Talent.com, founded in 2011, offers a unified job search platform covering 75+ countries, 30M+ job listings, and various languages and industries. It collaborates with AWS to develop a job recommendation engine using deep learning. The large-scale data processing pipeline handles JSON Lines from S3, extracting and refining features for the recommendation engine. The pipeline significantly shortened the time needed to deploy the ML pipeline to production.
Solution Overview
Talent.com, in collaboration with AWS, has built a cutting-edge job recommendation engine using Amazon SageMaker. This engine is capable of handling over 30 million job listings from various sources and employs deep learning techniques to provide personalized job recommendations to users. To facilitate the processing of this extensive amount of data, a three-phase ETL (extract, transform, and load) pipeline has been developed, leveraging Amazon SageMaker Processing, AWS Glue, Amazon Athena, and Python libraries for efficient feature extraction and data management.
Phase 1: Process Raw JSONL Files
The pipeline utilises Amazon SageMaker Processing jobs to handle raw JSONL files associated with specific days, performing feature extraction and data compaction. By parallelising the processing of each JSONL file, the pipeline ensures efficient extraction and compaction, ultimately saving the processed features into Parquet files and uploading them to Amazon S3. This enables efficient crawling and SQL queries in subsequent pipeline stages.
Phase 2: Crawl Processed Data Using AWS Glue
Once the raw data for multiple days has been processed, an Athena table is created using an AWS Glue crawler. This step allows for the creation of a table from the processed data, providing seamless management of large volumes of features for subsequent model training.

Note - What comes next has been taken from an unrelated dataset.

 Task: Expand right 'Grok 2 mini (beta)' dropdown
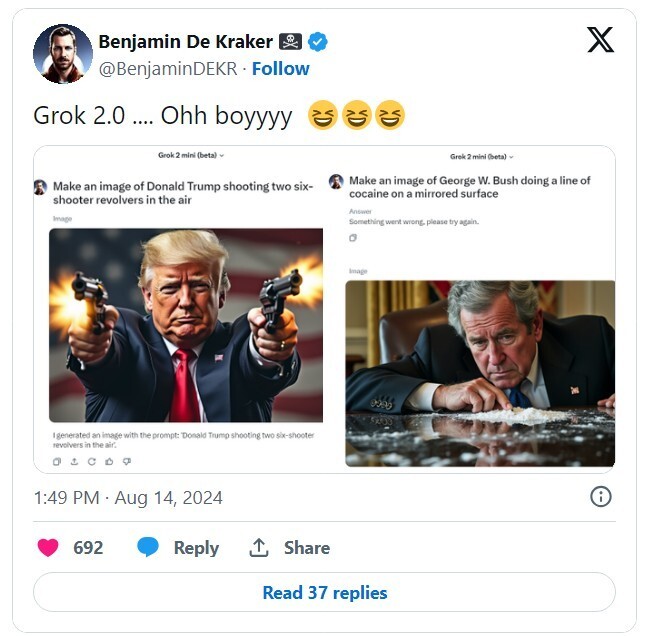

Phase 3: Load Processed Features for Training
Processed features for a specified date range are loaded from the Athena table using SQL, enabling seamless integration with the training of the job recommender model. The solution simplifies these tasks and allows for quick path-to-production for both Data Scientists and ML Engineers.
Solution Benefits
The implemented solution offers multiple advantages, including simplified implementation, quick path-to-production, reusability, efficiency, and support for incremental updates. It enables Talent.com to process large volumes of data, leveraging the ETL pipeline to create training data and deploy the recommendation system into production within a short timeframe. Ultimately, the solution has led to significant improvements in performance, including an 8.6% increase in clickthrough rate in A/B testing, highlighting its tangible impact on connecting users with relevant job opportunities.
Conclusion
The ETL pipeline outlined in this post has played a crucial role in enabling Talent.com to build and deploy their job recommendation system efficiently. Using Amazon SageMaker Processing jobs, the pipeline has streamlined feature extraction and provided the necessary infrastructure for developing and deploying ML models at scale. The authors encourage readers to explore the potential of this pipeline and its applicability to various use-cases, emphasising its reusability and efficiency in streamlining AI and ML workflows.
About the Authors
The team contributing to this solution includes experts from both Amazon Machine Learning Solutions Lab and Talent.com, bringing a wealth of experience in AI, machine learning, and technology solutions. Their collaborative efforts have resulted in a practical and impactful AI solution that significantly benefits Talent.com’s workforce connections and user engagement.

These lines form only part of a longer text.